Do you pay attention to the person who delivers your food, and would it make a difference if you knew them?

In Moscow, a company called Delivery Club has launched an advertising campaign around the city, and across Russian-language Twitter, filled with photos and personal details of some of their workers.

One example says food will be delivered by “a literature teacher, Abdisattar, who’s interested in mountain hiking and is raising three children.”

Other workers include a member of a writers’ union who has five daughters, a woman who hopes to climb Mount Everest and a man who speaks nine languages.

There has been mixed reaction on social media.

As one Russian news outlet points out, a former news reporter has switched to working for the courier service and is now earning more than she did on television.

According to the article, state controlled Channel One have asked Natalia Andreeva to come back to them, but she has said no.

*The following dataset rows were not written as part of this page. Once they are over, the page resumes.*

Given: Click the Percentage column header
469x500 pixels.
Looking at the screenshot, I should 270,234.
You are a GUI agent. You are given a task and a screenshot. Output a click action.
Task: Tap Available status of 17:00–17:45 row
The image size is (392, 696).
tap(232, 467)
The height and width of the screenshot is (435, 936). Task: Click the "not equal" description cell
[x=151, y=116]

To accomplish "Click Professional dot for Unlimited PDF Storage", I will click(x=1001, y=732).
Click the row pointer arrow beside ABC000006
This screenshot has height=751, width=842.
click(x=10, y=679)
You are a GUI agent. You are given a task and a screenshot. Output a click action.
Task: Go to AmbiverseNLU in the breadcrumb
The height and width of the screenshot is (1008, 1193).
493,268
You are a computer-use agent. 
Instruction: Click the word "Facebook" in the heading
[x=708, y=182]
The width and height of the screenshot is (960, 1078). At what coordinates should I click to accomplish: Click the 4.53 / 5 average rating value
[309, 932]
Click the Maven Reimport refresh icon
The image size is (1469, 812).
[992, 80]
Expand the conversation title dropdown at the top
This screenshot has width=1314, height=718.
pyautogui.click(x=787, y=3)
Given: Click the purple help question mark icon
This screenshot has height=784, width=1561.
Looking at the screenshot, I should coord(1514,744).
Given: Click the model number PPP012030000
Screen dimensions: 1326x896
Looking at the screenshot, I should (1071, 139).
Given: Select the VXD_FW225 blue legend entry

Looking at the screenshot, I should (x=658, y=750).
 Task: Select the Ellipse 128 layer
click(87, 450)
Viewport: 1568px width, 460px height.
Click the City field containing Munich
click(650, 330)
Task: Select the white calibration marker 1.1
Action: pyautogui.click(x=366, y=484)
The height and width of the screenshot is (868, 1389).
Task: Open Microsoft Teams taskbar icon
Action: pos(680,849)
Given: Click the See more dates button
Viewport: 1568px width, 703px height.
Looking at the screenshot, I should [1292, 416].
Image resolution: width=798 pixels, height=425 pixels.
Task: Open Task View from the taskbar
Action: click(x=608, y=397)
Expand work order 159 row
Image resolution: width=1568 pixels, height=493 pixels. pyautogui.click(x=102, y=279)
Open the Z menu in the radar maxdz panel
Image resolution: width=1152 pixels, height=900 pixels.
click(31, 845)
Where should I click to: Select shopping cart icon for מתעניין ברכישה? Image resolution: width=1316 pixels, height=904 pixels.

Instead, she is happy to set her own hours of work.

One Twitter user laments that this has become “commonplace”.

“This is not an idea worth criticising, but a reality surrounding us”, the tweet reads.

Another criticises the company for inciting pity, shame and bitterness, referring to a “distinguished Russian artist in his old age forced to deliver food to drunk teenagers.”

Some appreciate the personal touch to the adverts, but one user said the adverts could be seen as demonstrating “only outcasts work in delivery”, when the reality is the couriers are “working to survive.”

A spokesperson for, which owns Delivery Club, has explained the thinking behind the campaign in a Facebook post saying: “We wanted to show the workers as real people, not models or actors.”

Delivery Club
This poster says “Your order will be delivered by a football fan. He loves Bollywood movies and Russian music”

Not everyone has criticised the adverts. Some say people should be happy delivery workers earn more than reporters and teachers.

One Facebook user was pleased the campaign “destroys snobbish stereotypes and exposes social problems.”

Some people have seen the funny side, and created their own adverts featuring potential couriers, like this Game of Thrones fan who writes: “Daenarys is interested in fire and raising one child”.